Research continues to increase on radar and environmental aspects of the NMT process which is mainly achieved through the stretching of ambient vertical vorticity. Modeling and observational studies suggest NMT typically occurs with convective updrafts in weak wind shear environments characterized by steep low-level lapse rates and strong low-level instability. Further, these updrafts generate along slow-moving or stationary surface boundaries possessing strong horizontal shears with misoscale vorticies (Wakimoto and Wilson 1989; Brady and Szoke 1989; Lee and Wilhelmson 1997, 2000; and Davies 2003).
NMT environmental diagnosis attempts have been made by Davies (2003) by parameterizing the higher low-level lapse rate and higher low-level convective instability (e.g., enhanced stretching potential) along such boundaries. In an effort to further increase situational awareness in the operational forecast environment, a parameter was designed in spring 2005 to build on work by Davies (2003) and others described above by incorporating a measure of deep shear (0-6km bulk shear), low-level convective instability (0-3km ML CAPE), low-level lapse rate (0-1km), convective inhibition (ML CIN), and surface relative vorticity. Surface relative vorticity was included as a measure of the ambient vertical vorticity available to convective updrafts along a surface boundary (e.g., as a proxy to misoscale vorticity presence).

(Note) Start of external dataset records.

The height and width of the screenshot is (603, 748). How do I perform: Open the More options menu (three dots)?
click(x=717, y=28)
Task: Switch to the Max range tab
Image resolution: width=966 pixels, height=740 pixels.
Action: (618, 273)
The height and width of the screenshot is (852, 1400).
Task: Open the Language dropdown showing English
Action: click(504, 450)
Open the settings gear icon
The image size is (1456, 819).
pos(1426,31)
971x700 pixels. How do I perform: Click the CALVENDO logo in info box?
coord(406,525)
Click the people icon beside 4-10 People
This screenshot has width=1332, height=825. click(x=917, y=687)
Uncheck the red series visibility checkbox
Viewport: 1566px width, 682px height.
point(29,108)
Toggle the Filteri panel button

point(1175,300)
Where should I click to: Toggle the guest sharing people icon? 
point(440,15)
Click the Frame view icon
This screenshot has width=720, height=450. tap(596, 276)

A review of the parameter construct, its application through case examples, and behaviors of the parameter will be presented. Limitations of the parameter, such as false alarms, will also be clearly addressed. The preliminary datasets collected suggest the parameter can provide a positive contribution toward increased forecaster situational awareness in environments favorable for non-mesocyclone tornadogenesis.